Rund 800.000 Menschen mussten aus der südlichsten Stadt des Gazastreifens, Rafah, fliehen, seit Israel Anfang Mai eine Militäroperation in dem Gebiet begonnen hat, sagte der Leiter des UN-Hilfswerks für Palästina-Flüchtlinge (UNRWA) am Samstag und forderte mehr Schutz für die Zivilbevölkerung im Gazastreifen, sicheren Zugang für humanitäre Hilfe und einen Waffenstillstand. Seit mehr als zehn Tagen sind so gut wie keine Hilfsgüter mehr in den Gazastreifen gelangt, und die Versorgung mit lebenswichtigen Gütern wie Treibstoff, Lebensmitteln und Wasser ist äußerst knapp.

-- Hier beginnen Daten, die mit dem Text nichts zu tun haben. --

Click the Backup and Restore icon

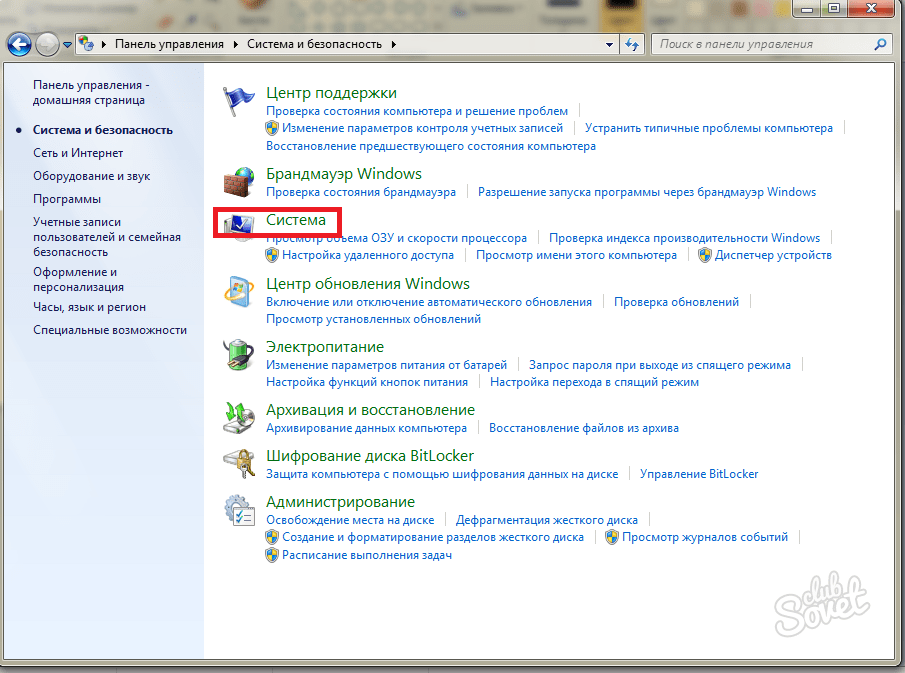(239, 418)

Nach Angaben des UNRWA sind die Menschen vor allem nach Deir al Balah im Zentrum des Gazastreifens und in die Stadt Khan Younis geflohen, nachdem israelische Evakuierungsbefehle die Menschen aufgefordert hatten, in sogenannte sichere Zonen zu fliehen.
Seit Beginn des Krieges in Gaza waren palästinensische Zivilisten immer wieder gezwungen, auf der Suche nach Sicherheit zu fliehen, obwohl es in Gaza keinen sicheren Ort gibt und die Menschen das Territorium nicht verlassen können.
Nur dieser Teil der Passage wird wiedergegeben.